How did so many Nazi criminals escape?
The German infrastructure of railroads, highways, air routes and canals was in total shambles by early 1945, making even legitimate travel problematic. Allied troops occupied major travel hubs, and security by frontline troops and military police scrutinized the documents of any Germans attempting to travel, either those fleeing from the war or those few still attempting to go about their legitimate business. Europe was clamped down as tight as a drum, yet hundreds of Nazi officials, escaping war criminals, SS Officers, and more managed to escape the continent of Europe and find sanctuary in South America.
Ratlines were established and operational even before the war came to an end, providing a pipeline for escaping Nazis to Argentina, where they were welcomed by Juan Peron, and to other safe-havens. Two main routes were established, through Franco’s Spain and through Italy via Rome and Genoa. Initially independent of each other, they eventually came to work together. Both received the support of the Catholic Church at the destination points and along the routes.

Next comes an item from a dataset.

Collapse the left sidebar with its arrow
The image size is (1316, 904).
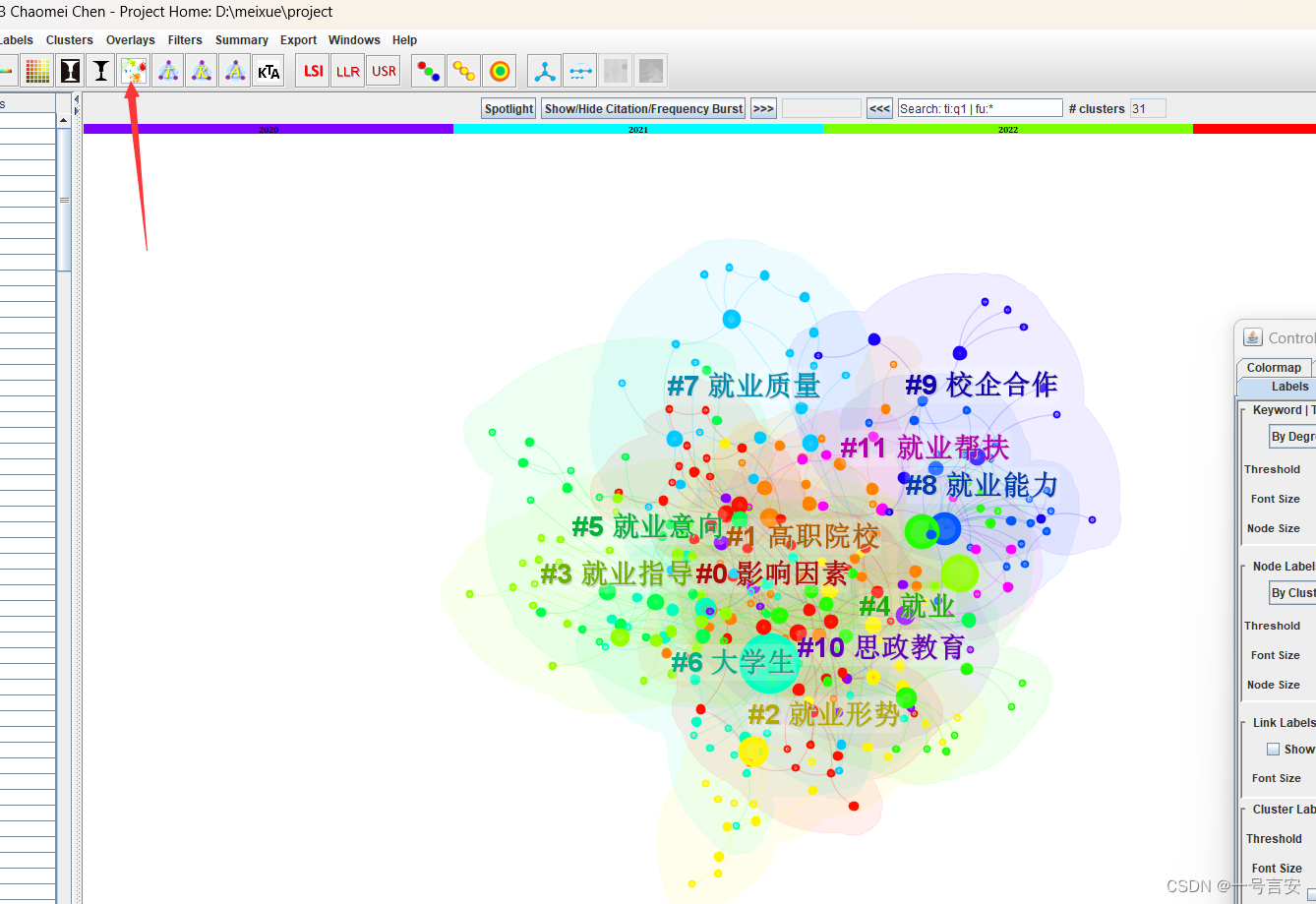coord(77,98)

Within a year of the war’s end in Europe, Spain was littered with thousands of former Nazis, including several hundred being sought by authorities for war crimes, and efforts by the US State Department to obtain the support of the Vatican turning them over to the United States were futile. From Spain, these refugees traveled to South America with the covert assistance of the Catholic bureaucracy in Spain, Portugal, and Argentina, including Argentine Cardinal Antonio Caggiano.
In Italy, the Vatican Secretariat of State established a liaison in the winter of 1944 to support the German interns in Italy, in the form of Bishop Alois Hudal, the rector of a seminary for Austrian and German priests in Rome. Through this liaison office, numerous Nazi war criminals received the credentials necessary to legally travel to South American countries, where they were welcomed as Catholic immigrants. Some of the war criminals who escaped via this route were Franz Stengl, the former commanding officer of the Treblinka death camp, Gustav Wagner, commandant of Sobibor, and the infamous Adolf Eichmann.

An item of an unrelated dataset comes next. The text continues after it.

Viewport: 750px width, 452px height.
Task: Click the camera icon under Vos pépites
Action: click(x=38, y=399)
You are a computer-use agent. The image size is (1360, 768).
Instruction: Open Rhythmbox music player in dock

By 1947 and through at least 1950 the United States Army, through its own and other intelligence services, was actively working with these and other ratlines for the purpose of evaluating suspected Nazi war criminals rather than handing them over to the Russians for trial. Faced with the potential embarrassment of holding prisoners wanted by the Russians, the US Army allowed them to evacuate Europe via the ratlines, often with overt assistance.